Friday, December 21, 2018

Numbers don't matter, the system matters 2

"Over-population, our Lords and Masters say, is another cause of our misery. They mean by this, that the resources of the country are inadequate to its population. We must prove the contrary, and during a holiday take a census of the people, and a measurement of the land, and see upon calculation, whether it be not an unequal distribution, and a bad management of the land, that make our Lords and Masters say, that there are too many of us." - WILLIAM BENBOW, 1832.

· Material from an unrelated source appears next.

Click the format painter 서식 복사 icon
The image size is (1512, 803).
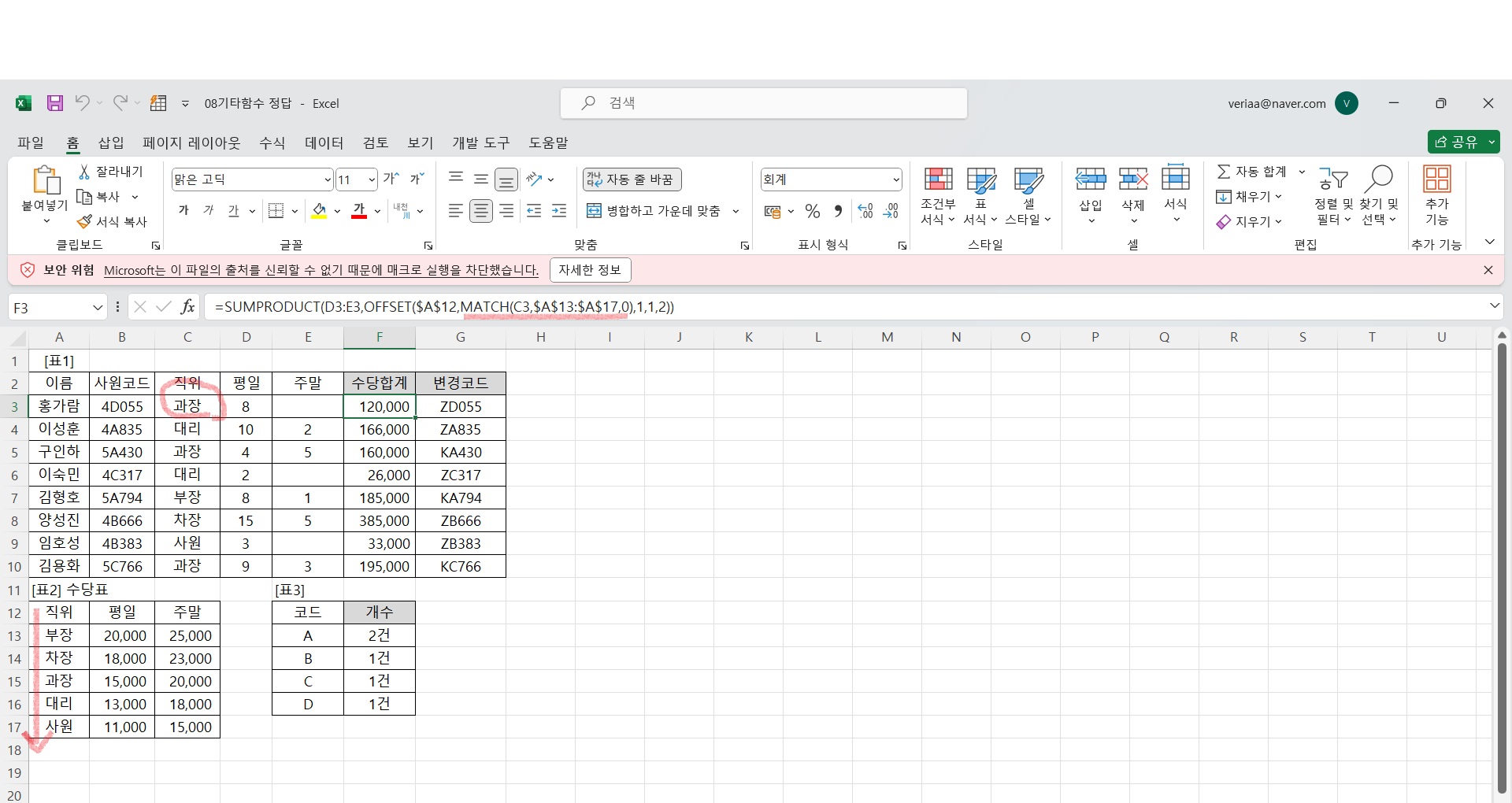[84, 222]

Once upon a time there lived a man called Malthus who looked around and noticed that many people live in poverty and did not have enough to eat. He concluded that there were too many people in the world. But the real problem was that a small minority wanted to organise things for their own benefit and for no one else’s. Another man thought that if people could decide what they produce, that the more they come together and pool their resources, the more they can produce and so there would be more than enough food for everybody and that man's name was Marx.  But even today there are those who believe Malthus and say that hunger and poverty is not the fault of the rich for deciding not to produce what people need, but the fault of the poor and hungry for being too many.

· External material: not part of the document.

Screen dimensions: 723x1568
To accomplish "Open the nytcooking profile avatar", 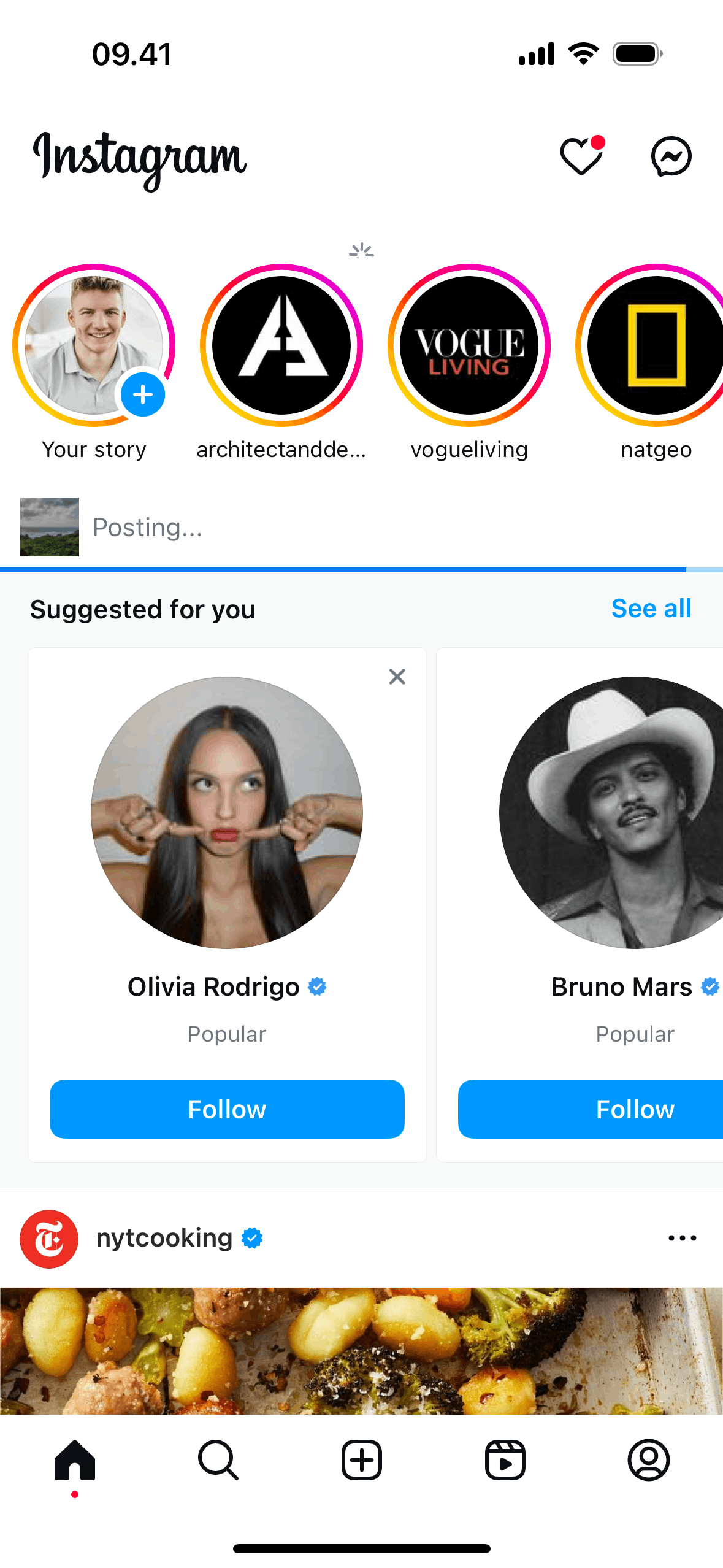I will coord(49,1239).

Arguing that the ecological crisis as a crisis of 'population numbers is a way of avoiding the issue altogether.  Those who have framed the debate in this manner can now escape from the responsibility of demanding the end of the capitalist economic system. Either you accept that climate change is an issue caused by too many people and admit that some form of eugenics policy is permissible, or you deny that it is. The case that the ecological crisis lies in population growth is in many ways most sinister.  The idea of overpopulation suggests that part of the people does not really deserve to be there, or that they should not exist. From there, it is only another step to feel justified in wiping part of the human race out by compulsory sterilisation). If people believe that each human being has a right to be there and enjoy life, there cannot be "overpopulation". For believers in "lifeboat ethics" survival is ensured only for those most capable of weathering the turbulence. Not surprisingly, this means that the developed countries survive at the expense of the underdeveloped, the working population at the expense of the unemployed, the rich at the expense of the poor. State control over birth and fertility rates means above all State control over women.

Juggling around superficial statistics and projections of a problem of secondary proportions at the present time is given primacy, obscures the fundamental reasons for the environmental crisis. True, in theory, if present economic, political and social conditions prevail, humanity will in the due course of time overpopulate the planet with sheer weight of numbers, however, abstract hypotheses do not match real-world practice.

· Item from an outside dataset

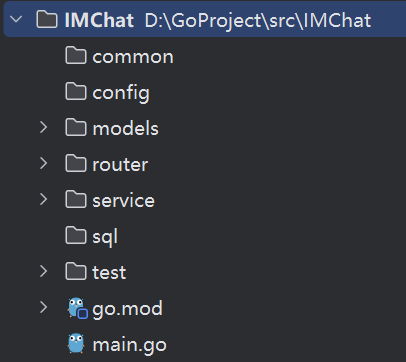Select the common folder label
The height and width of the screenshot is (362, 406).
[x=133, y=57]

High population density is not synonymous with a lack of food. Nor does the problem stem from a lack of food production. Food scarcity is not imposed by nature.  Hunger is not the result of overpopulation. There is scarcity but it is not a scarcity of food. The scarcity is of people who have neither access to the means to grow their own food or the money to buy it. 

At present, there are seven billion inhabitants on this planet. For the many hunger and malnutrition are the “normal” human condition. Even more people dwell perpetually on the margin of food insecurity. Yet because of modern preventive medicine, this population cannot but increase. Our reply that if every new birth brings an additional mouth to feed it also brings an additional pair of hands able to produce more than enough nourishment. The people of the world are entitled to, a decent standard of living not centuries from now but within the next few decades. 

The problem is not one of overpopulation. The Earth could sustain a far higher population that already exists.